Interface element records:
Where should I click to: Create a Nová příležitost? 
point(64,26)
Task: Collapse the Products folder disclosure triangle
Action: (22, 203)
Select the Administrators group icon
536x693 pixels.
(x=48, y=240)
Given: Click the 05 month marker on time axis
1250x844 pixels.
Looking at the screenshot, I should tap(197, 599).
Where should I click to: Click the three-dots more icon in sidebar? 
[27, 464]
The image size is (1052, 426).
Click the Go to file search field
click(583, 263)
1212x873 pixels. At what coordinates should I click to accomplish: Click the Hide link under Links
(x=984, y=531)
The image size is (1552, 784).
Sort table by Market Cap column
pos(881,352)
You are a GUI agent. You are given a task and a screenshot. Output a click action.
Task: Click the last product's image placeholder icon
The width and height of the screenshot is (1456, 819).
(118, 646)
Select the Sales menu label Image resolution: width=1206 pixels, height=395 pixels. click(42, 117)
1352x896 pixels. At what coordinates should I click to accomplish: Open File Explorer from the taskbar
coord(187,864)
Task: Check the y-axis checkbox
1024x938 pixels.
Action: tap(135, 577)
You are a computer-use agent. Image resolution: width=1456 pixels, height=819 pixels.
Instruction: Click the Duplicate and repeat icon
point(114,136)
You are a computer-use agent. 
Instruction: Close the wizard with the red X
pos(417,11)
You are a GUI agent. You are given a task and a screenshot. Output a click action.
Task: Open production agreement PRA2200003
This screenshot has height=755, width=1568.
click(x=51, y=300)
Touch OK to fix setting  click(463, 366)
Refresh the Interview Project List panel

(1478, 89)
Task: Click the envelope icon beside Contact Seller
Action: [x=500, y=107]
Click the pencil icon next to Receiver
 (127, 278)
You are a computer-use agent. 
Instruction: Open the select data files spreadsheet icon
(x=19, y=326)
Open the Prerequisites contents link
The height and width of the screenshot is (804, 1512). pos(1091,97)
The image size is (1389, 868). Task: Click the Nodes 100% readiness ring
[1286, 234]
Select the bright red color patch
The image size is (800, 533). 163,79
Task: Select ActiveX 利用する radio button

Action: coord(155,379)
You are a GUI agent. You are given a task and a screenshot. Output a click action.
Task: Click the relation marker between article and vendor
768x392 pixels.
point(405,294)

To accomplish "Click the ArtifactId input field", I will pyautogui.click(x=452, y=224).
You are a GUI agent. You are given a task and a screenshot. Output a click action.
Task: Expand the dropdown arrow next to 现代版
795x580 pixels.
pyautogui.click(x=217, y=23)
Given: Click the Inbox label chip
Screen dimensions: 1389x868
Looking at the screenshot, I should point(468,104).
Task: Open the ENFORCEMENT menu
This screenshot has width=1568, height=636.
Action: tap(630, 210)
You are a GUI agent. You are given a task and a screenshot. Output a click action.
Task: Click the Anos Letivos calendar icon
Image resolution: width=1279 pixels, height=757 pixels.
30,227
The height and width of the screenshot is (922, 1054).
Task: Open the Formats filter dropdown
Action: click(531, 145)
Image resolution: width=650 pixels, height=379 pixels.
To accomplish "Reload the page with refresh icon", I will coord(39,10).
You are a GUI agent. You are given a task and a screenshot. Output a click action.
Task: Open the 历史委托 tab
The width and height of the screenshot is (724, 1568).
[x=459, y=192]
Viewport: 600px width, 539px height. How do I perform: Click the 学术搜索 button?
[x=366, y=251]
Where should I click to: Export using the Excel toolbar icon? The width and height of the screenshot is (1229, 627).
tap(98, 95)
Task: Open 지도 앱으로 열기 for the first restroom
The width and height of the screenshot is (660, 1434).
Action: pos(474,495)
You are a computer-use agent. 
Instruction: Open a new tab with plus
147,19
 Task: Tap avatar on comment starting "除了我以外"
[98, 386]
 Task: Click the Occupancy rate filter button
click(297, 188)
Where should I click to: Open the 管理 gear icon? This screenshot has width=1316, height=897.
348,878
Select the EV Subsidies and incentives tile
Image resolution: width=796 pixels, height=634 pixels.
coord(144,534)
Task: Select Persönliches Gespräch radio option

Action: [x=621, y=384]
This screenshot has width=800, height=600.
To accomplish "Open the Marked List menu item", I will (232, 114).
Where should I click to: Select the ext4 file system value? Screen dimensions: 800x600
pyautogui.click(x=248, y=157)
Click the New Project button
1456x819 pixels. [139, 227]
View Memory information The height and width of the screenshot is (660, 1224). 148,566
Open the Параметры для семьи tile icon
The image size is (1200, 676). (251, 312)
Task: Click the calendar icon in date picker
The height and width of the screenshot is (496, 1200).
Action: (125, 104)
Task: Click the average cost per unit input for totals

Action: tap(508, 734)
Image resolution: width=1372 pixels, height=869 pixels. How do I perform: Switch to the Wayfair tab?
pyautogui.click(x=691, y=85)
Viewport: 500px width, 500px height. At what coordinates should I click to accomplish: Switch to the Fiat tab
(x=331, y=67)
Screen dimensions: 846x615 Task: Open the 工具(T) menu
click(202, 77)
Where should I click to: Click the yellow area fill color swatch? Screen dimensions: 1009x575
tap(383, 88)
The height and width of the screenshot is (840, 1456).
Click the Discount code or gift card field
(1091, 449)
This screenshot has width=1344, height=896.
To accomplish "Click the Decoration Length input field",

## Given instruction
Print the lines from the start of the records through the line containing "(x=48, y=240)", word for word.

## The reply
Where should I click to: Create a Nová příležitost? 
point(64,26)
Task: Collapse the Products folder disclosure triangle
Action: (22, 203)
Select the Administrators group icon
536x693 pixels.
(x=48, y=240)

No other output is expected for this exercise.